HARRISBURG – The Senate approved a $45.2 billion General Fund Budget for Fiscal Year 2022-23 that meets the needs of Pennsylvanians today and supports Pennsylvania’s economic future, according to Sen. Devlin Robinson (R-37), who voted for the measure.
“Pennsylvanians are feeling the pain of inflation and preparing for a possible economic recession on the horizon, so voting to reduce our state’s debt and exclude any tax increases for our residents is obligatory,” said Robinson. “Having a hefty Rainy Day Fund and setting businesses up for success is a fiscally responsible way we can prepare for economic success for today and years to come.”
The $45.2 billion budget, which also includes federal American Rescue Plan Act (ARPA) funds, represents a 2.9% increase over the previous year’s spending – and $500 million less than Gov. Wolf’s original budget request. The budget agreement does not include any broad-based tax increases and is structured in a way to minimize the risk of tax increases in the years ahead while doubling the Rainy Day Fund, bringing the total balance to nearly $5 billion.
The budget also cuts the Corporate Net Income (CNI) tax rate from 9.99% to 8.99% and creates a phased reduction to 4.99% by 2031, moves designed to attract employers and residents to Pennsylvania. Additional funding is also included for several tax credit programs that foster economic development in Pennsylvania communities, including $5 million increase for research and development, $30 million increase for film tax production, $16 million increase for entertainment economic enhancement and $3.5 million increase for waterfront development.

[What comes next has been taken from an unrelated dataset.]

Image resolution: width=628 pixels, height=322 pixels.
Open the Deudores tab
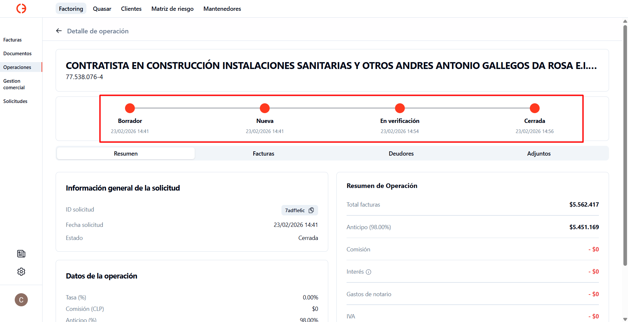point(401,153)
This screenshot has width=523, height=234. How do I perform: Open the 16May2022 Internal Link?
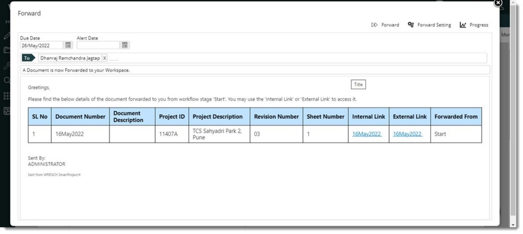[x=366, y=134]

“These steps line Pennsylvania up to become one of the most competitive states in the country to start a business,” said Robinson. “I am looking forward to hanging the sign up that says ‘Pennsylvania is open for business again.’”
Also made available in the budget is $175 million of Motor License Fund dollars for highway and bridge projects across the Commonwealth, which will greatly benefit Allegheny County.
Senate Bill 1100 now goes to the governor’s desk for enactment into law.